My faith tradition had sacred cows–at least one of which I hadn’t noticed until now. How many more unjustifiable things did I believe?

I had to attempt a fresh look at the Scripture. And I had to do it no matter what the Internet said, because Truth was, and is, so much more important than the objections of friends.

My Journey #1 – Purpose

Sept 29, 2013 015(2)

My name it Matt. I used to be a Christian. I’m not anymore, and I want to tell the story about how that happened.

Topics like these are controversial because most of us are intensely invested in our worldviews. It would be easy to misunderstand the purpose of my telling.

I am not telling the story to defend myself. As an evangelical I would never have been convinced to justify the moves of someone who left the faith. If there was no spirit of Christ, it did not matter how heavy the evidence or profound the experience. No Christ = no good. So I know that no one from where I’ve come from will be able to consider my path as legitimate. I understand that and I don’t begrudge it. I did the same when I heard of brothers and sisters who abandoned Christianity.

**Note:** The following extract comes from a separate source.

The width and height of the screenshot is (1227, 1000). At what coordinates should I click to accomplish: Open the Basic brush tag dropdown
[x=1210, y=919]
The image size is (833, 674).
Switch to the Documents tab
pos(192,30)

I’m not telling the story to draw anyone away from their own faith. Jesus gives the world one of the most powerful ethics I’ve ever seen. If everyone were to adopt his way of doing life, we would have world peace tomorrow. Sure, his ethic generally takes a backseat in the lives of his devotees, but every once in a while someone appears in the Church that takes Jesus’ way of life seriously, and the world is better for those people. I’d hate to pull someone away from that.

Part of the reason I’m telling the story is that everyone wants to be understood. It sucks when the people you love don’t understand you. It sucks when they look at your path, with all its complexities and struggles and nuances, and write it off without understanding how it all happened. And even though I know most of my friends will not understand even after I’ve told my story, heck, at least I tried.

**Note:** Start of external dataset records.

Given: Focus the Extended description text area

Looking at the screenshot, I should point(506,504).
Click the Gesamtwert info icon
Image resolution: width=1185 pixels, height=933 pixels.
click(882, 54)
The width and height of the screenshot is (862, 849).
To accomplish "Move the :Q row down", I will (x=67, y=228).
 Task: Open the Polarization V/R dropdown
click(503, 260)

The next four posts will highlight the major signposts in my journey. It is all from my perspective, because that is the only perspective I have the right to speak from. Take it as that. Or don’t. I don’t care, in the end. It is enough that I have had my say.

The one that clarifies things

I’ve written quite a few drafts of this over the summer. They were mostly long and had all manner of shiny points and quips. I didn’t really like any of them. Some of them were preachy and others sounded snarky. One of them read like a guy desperate to avoid misunderstanding, and so the text was long and meandering and sure to cause misunderstanding. So the best way, I decided this morning, is to keep things tight and brief.

I am not a Christian.

It’s partially my fault that even this statement needs a bit of clarification. As an evangelical I tried to distance myself from words like Christian and religion because I felt they had been hijacked by systems that did not represent Jesus in the way I saw him. So there needs to be just a little more clarity.

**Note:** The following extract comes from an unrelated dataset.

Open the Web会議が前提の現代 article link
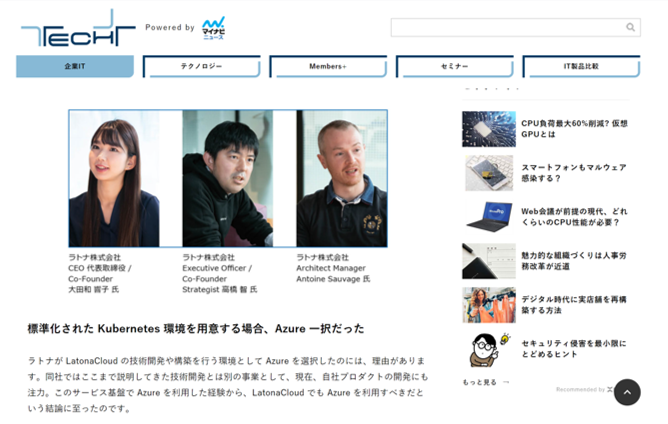This screenshot has height=424, width=668. pos(574,217)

I think Jesus was an amazingly insightful man.
I think the Bible is an important piece of literature.
It’s been a long and complex road from where I was to where I am.

Only the tiniest tip of my walk has been expressed on-line. In the weeks to come I’ll use this blog to unpack some of my thoughts on the journey and how I look at the universe now. But it’s important to be brief when talking about big heavy things, so I won’t say much more right now.



I’m open and approachable and would love to hear from you, either in public comments or private messages. I know a lot of folks don’t like using the Internet for important talks, but I think with care and mindfulness any medium can be awesome for clear, friendly communication, even when dealing with subjects as heavy as this one.

One last thing: I love you. I may be out, but I don’t even have a drop of negative feelings toward where I’ve come from or the people and institutions that have shaped me. I am happier than I have ever been in my life, both in magnitude and consistency, and that would never have been possible without my past.